Hi,

Les Mikesell wrote on 2009-07-07 12:17:56 -0500 [Re: [BackupPC-users] Hardware 
considerations for building dedicated backuppc server]:
> Filipe Brandenburger wrote:
> > On Mon, Jul 6, 2009 at 23:57, Les Mikesell<lesmikes...@gmail.com> wrote:
> >> The only thing that seems slightly strange in the graphs is the load 
> >> average
> >> going to 12 as the backups start and staying there a couple of hours.  
> >> Normally
> >> that's the average number of 'other' processes that are waiting for CPU but
> >> otherwise runnable (i.e. not themselves blocked on i/o).
> > 
> > I used to think that, but in fact processes that are blocked in disk
> > i/o (the ones in "D" state) do count in load average. So the load
> > average of 12 in this case probably means processes writing to the
> > disk.
> 
> That must be a Linux quirk (bug?) but it does explain some numbers I've 
> seen.

if it is, it's inherited at least from SunOS (and HP-UX, if I remember
correctly). I haven't been using Solaris for quite a while, so I can't say
if the load on NFS clients still goes up when NFS servers go down. SunOS 5.10
w(1) documents the load to mean "average number of jobs in the run queue",
which should *not* include processes waiting for I/O. Probably a Solaris quirk
(bug?) though.

Both ways of defining load make sense. Processes waiting for short term disk
I/O are using resources (and would probably be running if the disk was simply
faster).
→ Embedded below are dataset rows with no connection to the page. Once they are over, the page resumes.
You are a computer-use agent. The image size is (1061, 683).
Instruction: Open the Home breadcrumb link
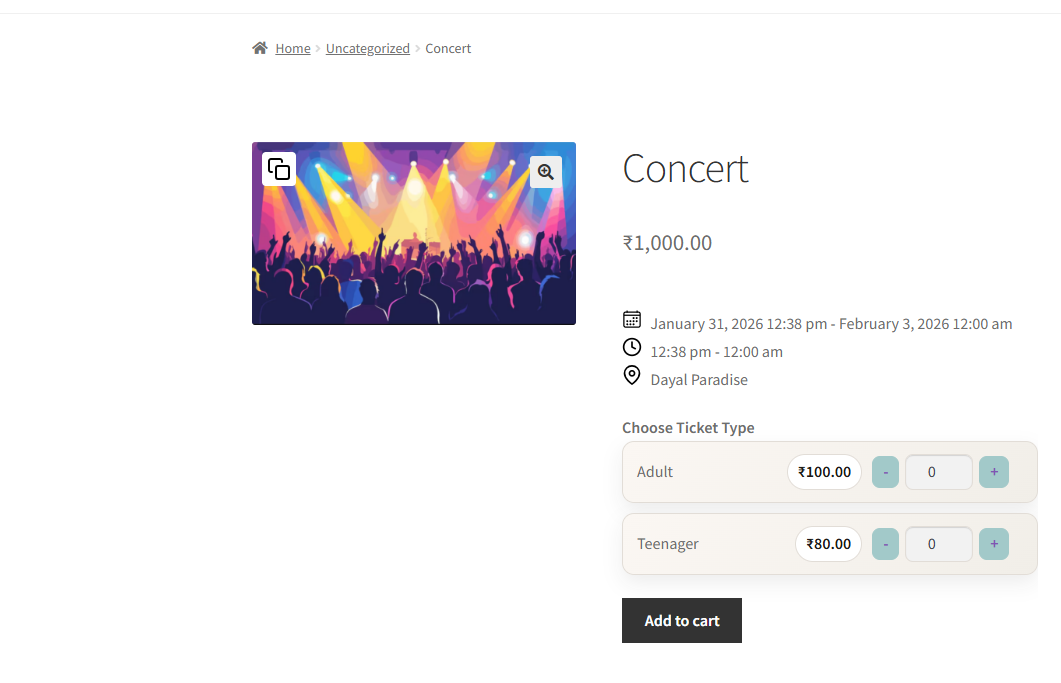coord(292,47)
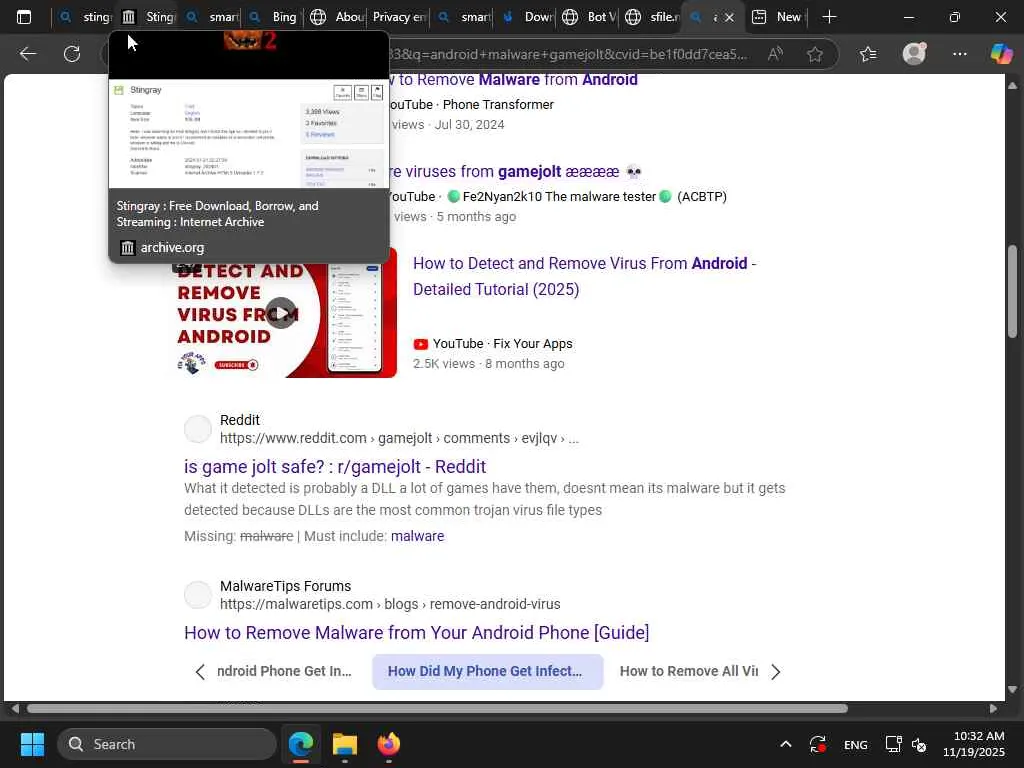Refresh the current page
The height and width of the screenshot is (768, 1024).
(72, 54)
NFS I/O is not necessarily "short term", but that's a different
matter.

Linux uptime(1) documents what "system load" means on Linux.

Wherever it matters, you won't be looking at a single figure to measure your
system's state anyway.

> Regardless, there shouldn't be that many things running.

Yes, running BackupPC_nightly outside the backup window (as has already been
agreed upon) is definitely important.